29.              Verse 17:  When David was told of this, he gathered all Israel, crossed the Jordan and went to Helam. The Arameans formed their battle lines to meet David and fought against him. 18 But they fled before Israel, and David killed seven hundred of their charioteers and forty thousand of their foot soldiers. He also struck down Shobach the commander of their army, and he died there. 19 When all the kings who were vassals of Hadadezer saw that they had been defeated by Israel, they made peace with the Israelites and became subject to them.  So the Arameans were afraid to help the Ammonites anymore.

a)                  Now we read of David himself getting involved in the battle.  To summarize the battle, David won “big time”.  The text says that 40,000 enemy soldiers were killed along with 700 hundred chariot riders.  The Ammonite top general, named Shobach also died.

b)                  Notice that when Joab fought without David, the Israelites still won.  When David fought as the leader, the victory was far greater.

c)                  This is also a “set up” for the Bathsheba incident in Chapter 11.  The first verse of Chapter 11 gives the editorial comment that David “should” have been fighting wars instead of being a peeping-Tom at Bathsheba.    God gives Israel greater victories when David himself is leading the troops.

30.              OK, let’s stand back and take this all in.

a)                  Chapter 10 is all about one war between the Israelites and the Ammonites. 

b)                  The Ammonites also hired another group called the Arameans.
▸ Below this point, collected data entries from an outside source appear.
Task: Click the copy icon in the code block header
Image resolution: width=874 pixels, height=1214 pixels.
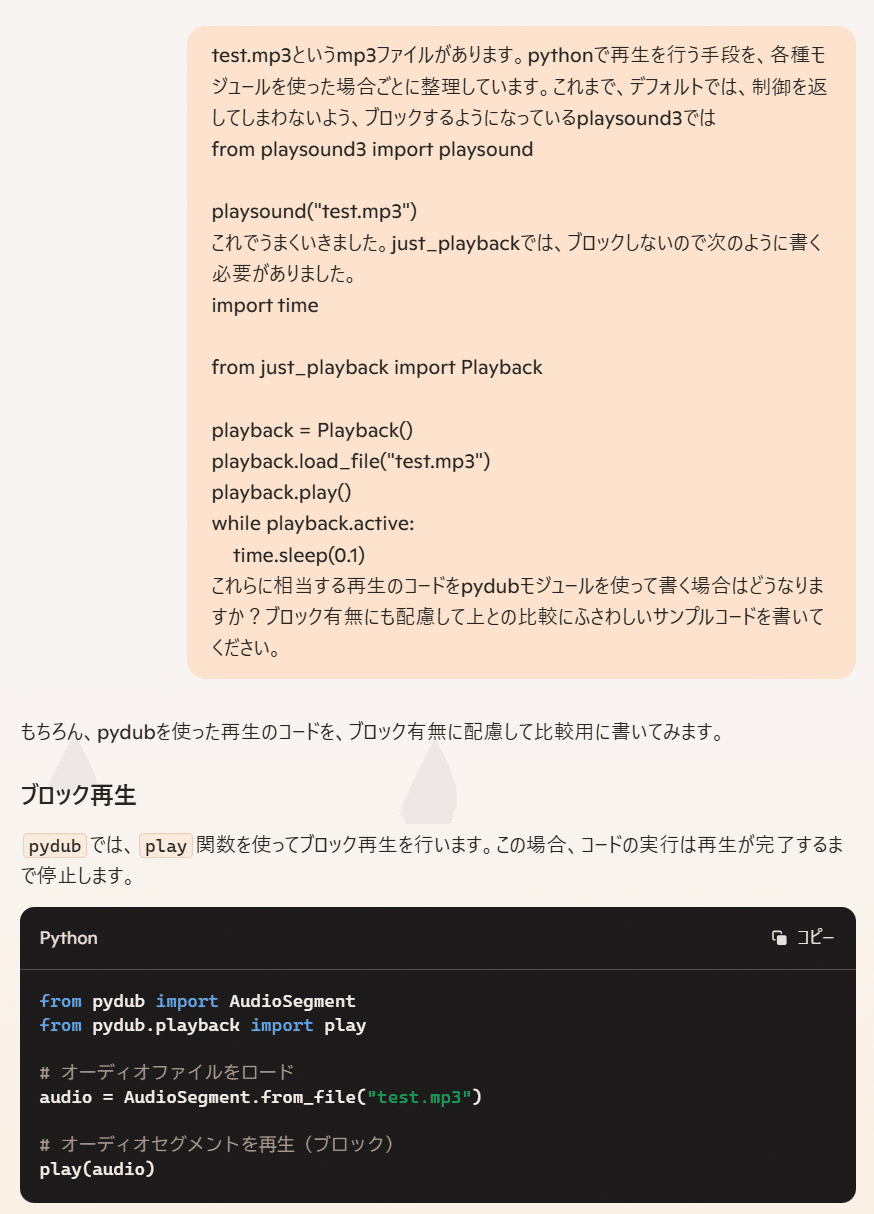Action: point(779,938)
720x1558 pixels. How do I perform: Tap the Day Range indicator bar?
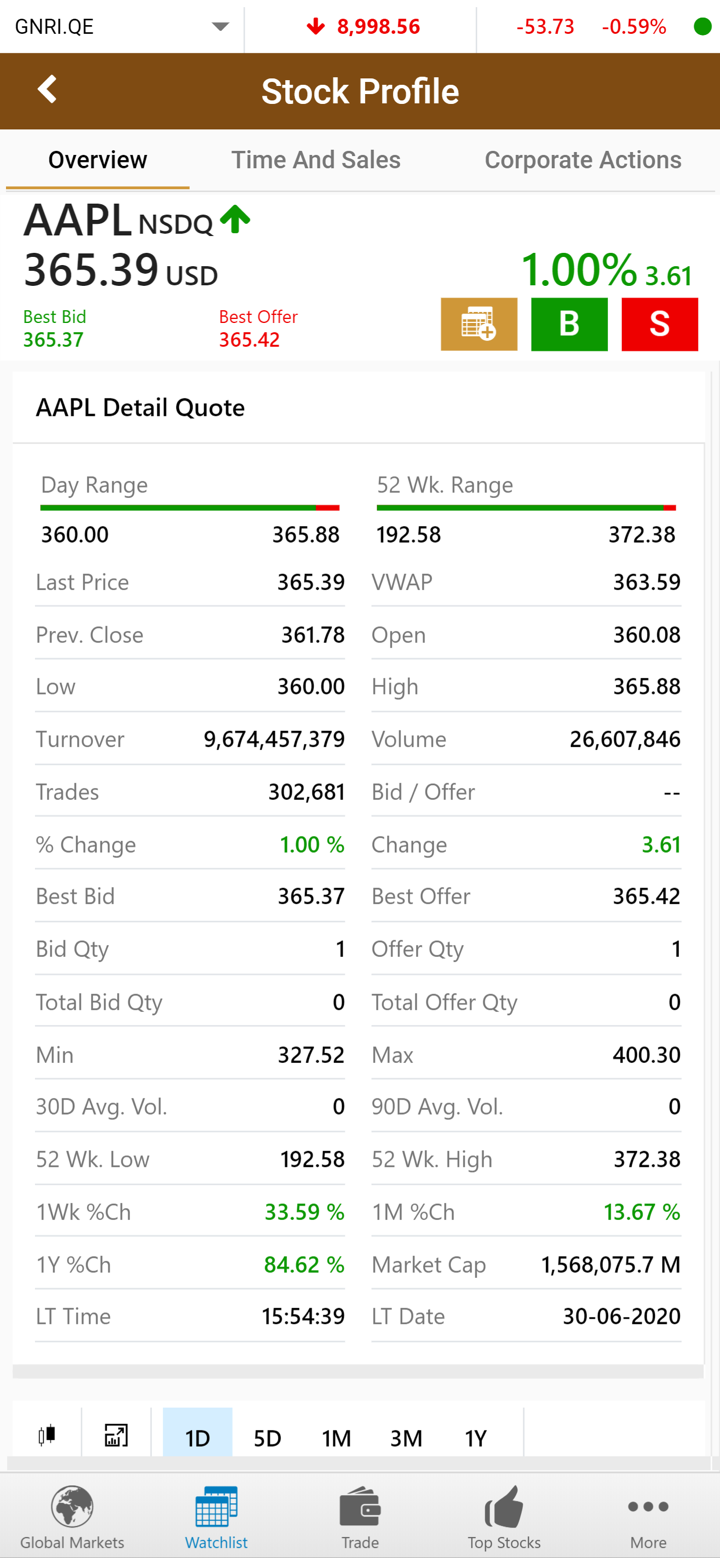190,508
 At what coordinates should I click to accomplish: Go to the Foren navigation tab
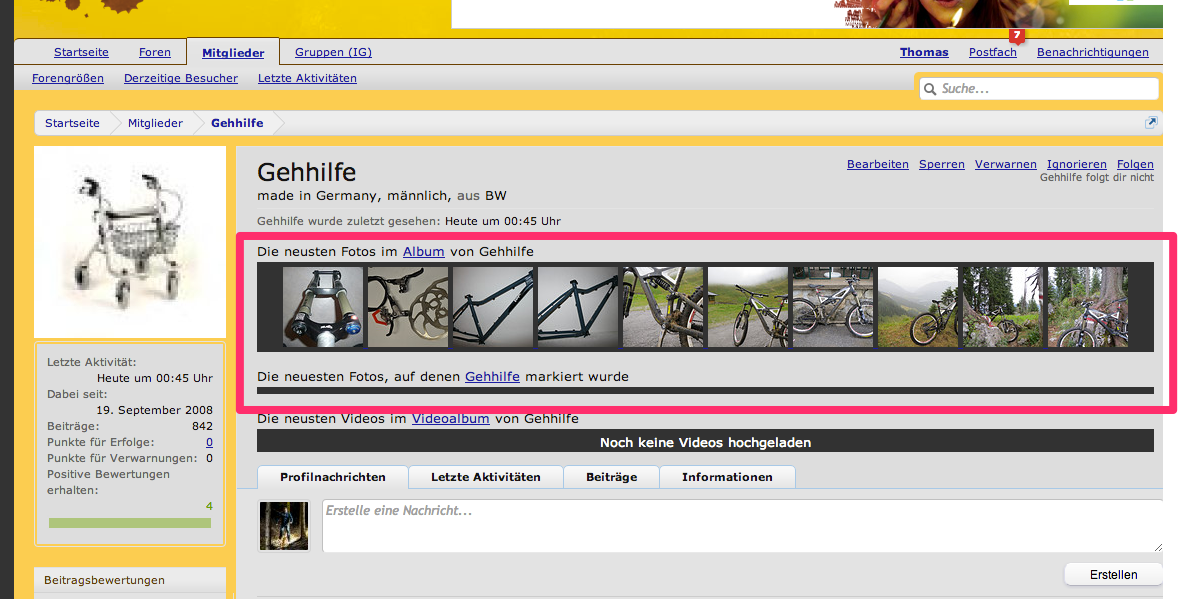click(155, 52)
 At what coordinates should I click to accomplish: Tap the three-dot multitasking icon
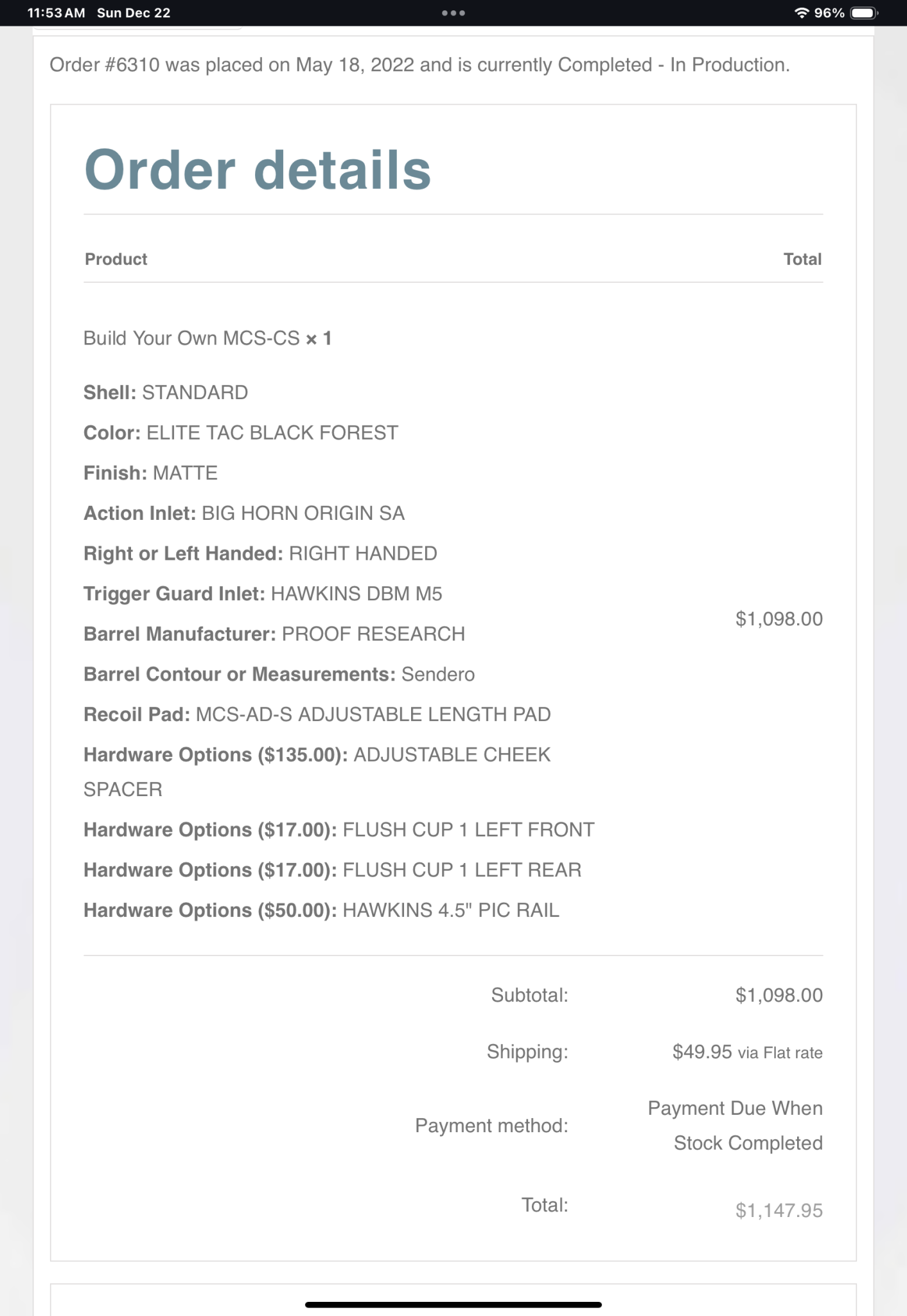pos(453,13)
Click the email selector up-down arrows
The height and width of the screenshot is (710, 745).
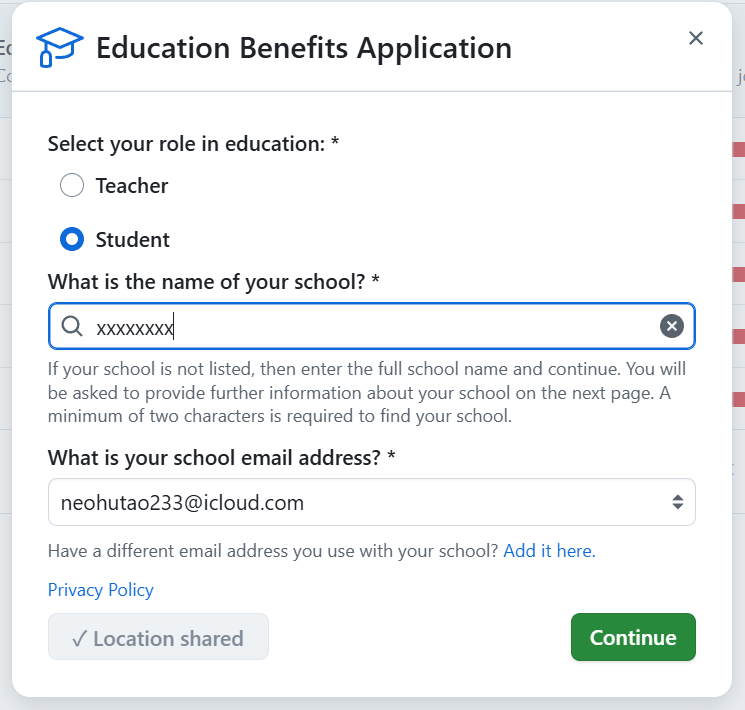point(677,502)
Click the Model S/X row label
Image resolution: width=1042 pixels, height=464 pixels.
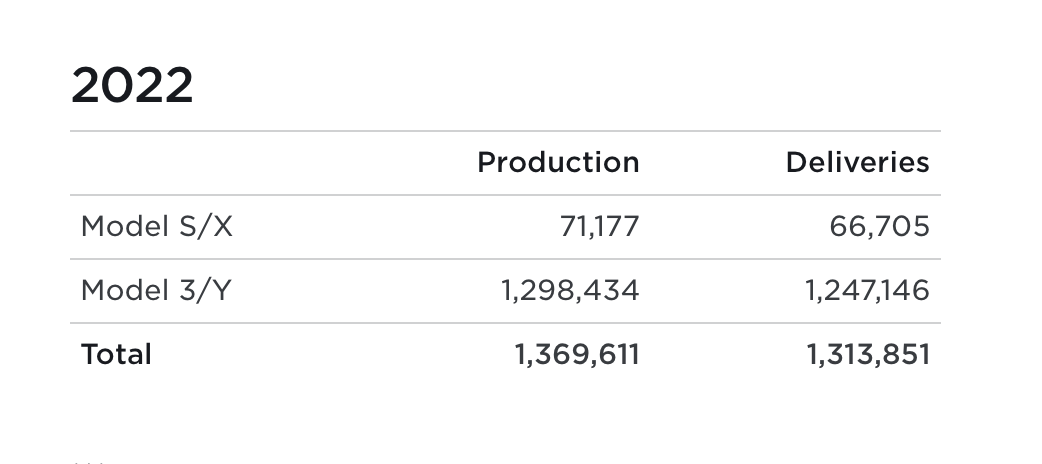[x=157, y=227]

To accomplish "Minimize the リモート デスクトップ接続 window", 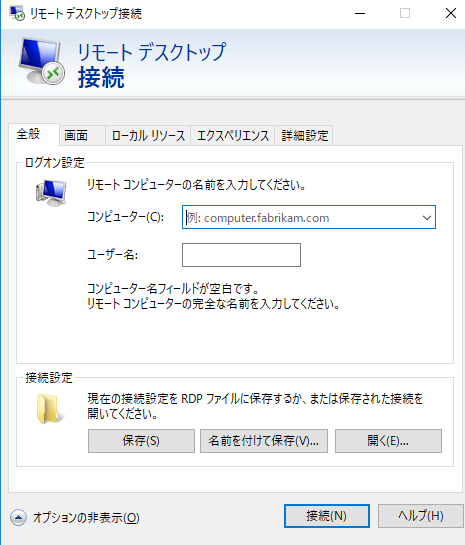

c)                  The Arameans continued to fight even after the Ammonites lost.

d)                 The point is Israel won.  The details were different with each battle but Israel won. 

e)                  The “big picture” idea is that God blessed Israel due to God’s unconditional promises to Abraham and David.  The details of each battle are different, if for no other reason to show that God’s promises stand the test of time despite different circumstances.

f)                   The application to you and me is that God made promises to you and me through Jesus, who is called the “Son of David and the Son of Abraham” in the first verse of the New Testament.  God promises us eternal salvation and promises us unconditional blessings.  Like Mephibosheth, we don’t earn those blessings, we just get them out of God’s unmerited love for us. 

g)                  God also promises us “victories” in life.  They may not be in military warfare, but the blessings are there for us.  Those “here-and-now” blessings are tied to our obedience.  What made David special is He understood how God was blessing him, and he in turn, blessed others.  God shows His love to us, and Jesus’ command for us is to reflect God’s love within us upon others.

h)                 Next week, the second most famous sin in the bible (after the Garden of Eden). 

31.              Let’s Pray: Heavenly Father, You bless us with so much and want to bless us even more.  We don’t deserve what you give us, but only out of Your love, you shower us with blessings.  Help us, in turn, to not “hold it in”, but show your love and reflect that love upon others.  Help us to share the Good News of Jesus with others.  Help us to walk in obedience and be good witnesses for you in all that we do.  We ask this in Jesus name, Amen.